Armin Bernd Cremers (born June 7, 1946) is a German mathematician and computer scientist. He is a professor in the computer science institute at the University of Bonn, Germany. He is most notable for his contributions to several fields of discrete mathematics including formal languages and automata theory. In more recent years he has been recognized for his work in artificial intelligence, machine learning and robotics as well as in geoinformatics and deductive databases.

== Life and work ==

Armin B. Cremers studied mathematics and physics at the University of Karlsruhe, Germany. After his graduate diploma (1971) and PhD (1972), both in mathematics, both summa cum laude, he received his academic lectureship qualification for computer science (1974), all from the University of Karlsruhe. Following an invitation by Seymour Ginsburg, he joined the University of Southern California (USC), Los Angeles, in 1973 where he worked until 1976 as an assistant professor of electrical engineering and computer science. With Ginsburg he initiated Grammar Forms, a new formalism for grammatical families.

In 1976 A. B. Cremers returned to Germany and was appointed to full professor of computer science at the University of Dortmund, where he remained until 1990, holding the chair for information systems. During the same time he continued working as a visiting research professor at USC, where together with Thomas N. Hibbard he developed the concept of Data Spaces, a comprehensive computational model, in theory and applications.

At the University of Dortmund A. B. Cremers served as chairman of the computer science department and, since early 1985, as vice president for Research and Junior Scientific Staff. In this position he was liaison for the development of the Technology Center Dortmund . He was the initiator and founding director of the Center for Expert Systems Dortmund (ZEDO) and the NRW State Research Collaborative in Artificial Intelligence (KI-NRW). From 1988 to 1996 he was also a member of the supervisory board of the German National Research Center for Mathematics and Data Processing (GMD).

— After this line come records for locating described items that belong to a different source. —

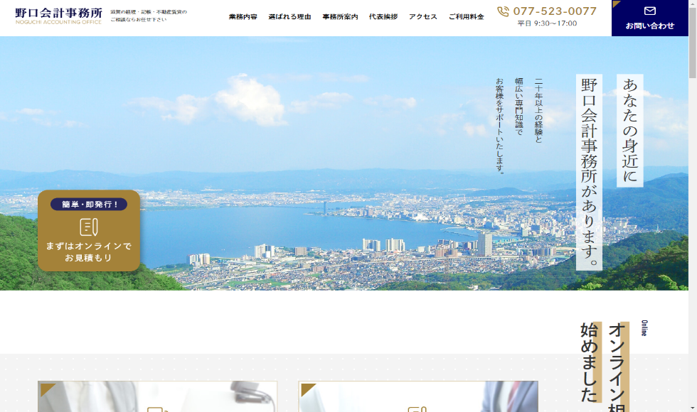This screenshot has height=412, width=697.
Task: Click the estimate document pen icon
Action: click(x=89, y=227)
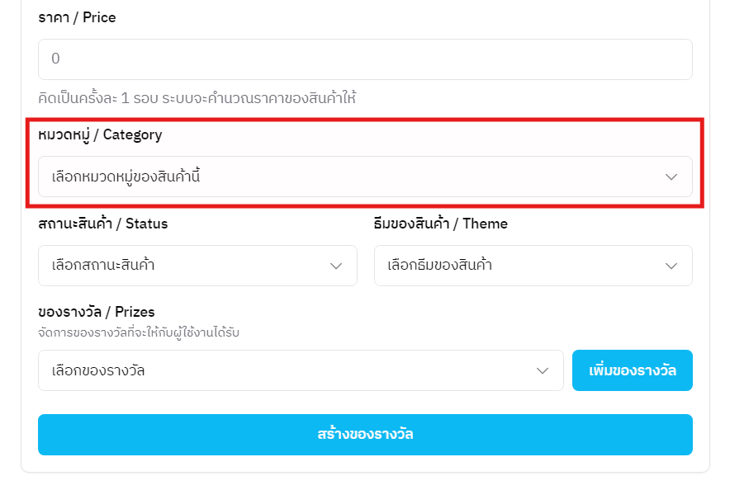Viewport: 730px width, 490px height.
Task: Expand the เลือกธีมของสินค้า theme dropdown
Action: [533, 266]
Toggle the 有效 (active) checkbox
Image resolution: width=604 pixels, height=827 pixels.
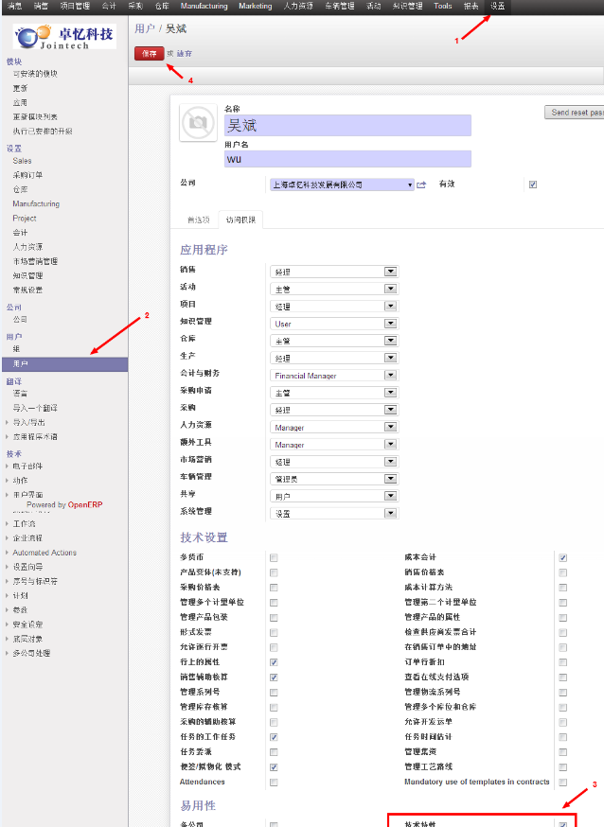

Since 1990 A. B. Cremers has been professor and director of computer science and head of the research group in artificial intelligence at the University of Bonn. From Bonn he has contributed fundamentally to artificial intelligence and robotics (with Wolfram Burgard, Dieter Fox, Sebastian Thrun among his students), and to the development of software engineering, particularly in civil engineering, and information systems, particularly in the geosciences. The paper "The Interactive Museum Tour-Guide Robot" won the AAAI Classic Paper award of 2016. Together with Matthias Jarke A. B. Cremers established the Bonn-Aachen International Center for Information Technology (B-IT) in 2001 and led this as Founding Scientific Director from the University of Bonn side until his retirement from teaching in 2014.

From 2004 to 2008 Cremers was Dean of the School of Mathematics and Natural Sciences, and from April 2009 to July 2014 University Vice President for Planning and Finance. He is member of advisory boards, e.g., as well as Chairman of the University Council of the University of Koblenz-Landau.